The Lifeproof Frē is a technology based on LifeProof's original technological developments and provides built-in scratch protection to safely shield device touchscreens from damage.  The product is also completely waterproof, dirtproof, snowproof, and dropproof. It is currently available for the iPhone 4s, iPhone 5, iPhone 5s, iPhone 5c, iPhone 6, iPhone 6 Plus, iPhone 6s, iPhone 6s Plus, iPhone SE, iPhone 7, iPhone 7 Plus, Galaxy S3, Galaxy S4, Galaxy S5, Galaxy S6, Galaxy S7, Galaxy S8, Galaxy S9, Droid Turbo, Droid Turbo 2, Droid Maxx 2, LG G5, iPad Mini 1-4, and iPod Touch 5G and 6G. A Lifeproof Frē Power case for the iPhone 6 incorporates a slimline battery to double the battery life of the phone, while protecting the phone from water, dirt, snow, and drop damage.

Technology
LifeProof combines many technologies to create a case that protects electronic devices from the inside out. The case will make the phone waterproof, dirtproof, snowproof, and shockproof.  LifeProof's case for Apple iPhones only adds  to the sides of the phone. The case combines a polycarbonate frame, waterproof acoustic ports, a waterproof screen protector that is still fully touch sensitive, and a built-in optical glass that covers the phone's camera lenses to prevent loss of photographic detail. Every LifeProof case is put together in a two-part snap-together assembly that has a thin polymer gasket where it closes.
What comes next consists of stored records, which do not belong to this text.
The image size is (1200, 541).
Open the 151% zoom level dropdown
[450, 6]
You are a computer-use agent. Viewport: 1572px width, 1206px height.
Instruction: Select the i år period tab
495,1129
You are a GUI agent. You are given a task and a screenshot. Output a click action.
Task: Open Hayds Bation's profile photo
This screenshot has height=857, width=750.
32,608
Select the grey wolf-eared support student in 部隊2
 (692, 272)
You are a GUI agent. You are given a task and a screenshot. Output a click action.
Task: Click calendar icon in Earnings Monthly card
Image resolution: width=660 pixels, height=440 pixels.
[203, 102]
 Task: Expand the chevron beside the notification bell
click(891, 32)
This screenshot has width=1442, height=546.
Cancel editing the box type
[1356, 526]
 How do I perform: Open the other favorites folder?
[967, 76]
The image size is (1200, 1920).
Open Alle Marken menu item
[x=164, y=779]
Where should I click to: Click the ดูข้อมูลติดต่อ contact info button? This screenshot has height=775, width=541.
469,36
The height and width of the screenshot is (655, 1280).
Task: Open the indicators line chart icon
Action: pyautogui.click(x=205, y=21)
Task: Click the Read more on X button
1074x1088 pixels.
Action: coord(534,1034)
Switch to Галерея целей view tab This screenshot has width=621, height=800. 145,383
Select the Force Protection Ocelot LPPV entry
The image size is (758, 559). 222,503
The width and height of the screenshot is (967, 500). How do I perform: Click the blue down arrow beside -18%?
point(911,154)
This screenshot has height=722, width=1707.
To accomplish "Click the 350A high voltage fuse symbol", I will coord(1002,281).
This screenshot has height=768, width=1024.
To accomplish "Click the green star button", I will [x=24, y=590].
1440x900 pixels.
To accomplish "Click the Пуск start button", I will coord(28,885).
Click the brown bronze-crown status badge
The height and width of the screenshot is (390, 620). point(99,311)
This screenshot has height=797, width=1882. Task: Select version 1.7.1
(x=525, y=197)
Each case then becomes fully waterproof after sealing, and also seals the charging port via a hinged, gasketed door.

To waterproof the earphone jack, LifeProof created a screw-in seal that can be used when the jack is not in use. To use the jack and still maintain the waterproof function, LifeProof provides a short waterproof earphone extension wire that screws into the jack on the case. When used with waterproof earphones, this allows a swimmer to listen to music while fully underwater, provided that the swimmer remains near the surface. For deeper submersion or vigorous surfing, a dive case with a higher rating is useful. Optional "Lifejacket Float" flotation jacketing can be added to some models to prevent the equipment from sinking if dropped into water.

LifeProof claims that it water tests every case before shipping. Following the first test, LifeProof will send the case to an independent agent to perform additional tests.  If the case passes both tests, the case will be shipped, and if the case does not pass, it will be scrapped. Every LifeProof case meets a military standard as well. The MIL STD 810G-516.6 is the United States Military Standard that deals with the functional drop of an electronic device. The standard requires that the tested item can physically and functionally withstand the frequent, repetitive shocks encountered in transportation, service, and handling. In addition, LifeProof cases meet the international IP-68 standard for dust and water protection. The case is required to withstand an eight-hour sequence of circulating dust particles, and one hour completely submerged under water at a depth of . LifeProof recommends that the end user test a new case for waterproofness before installing electronic equipment for usages.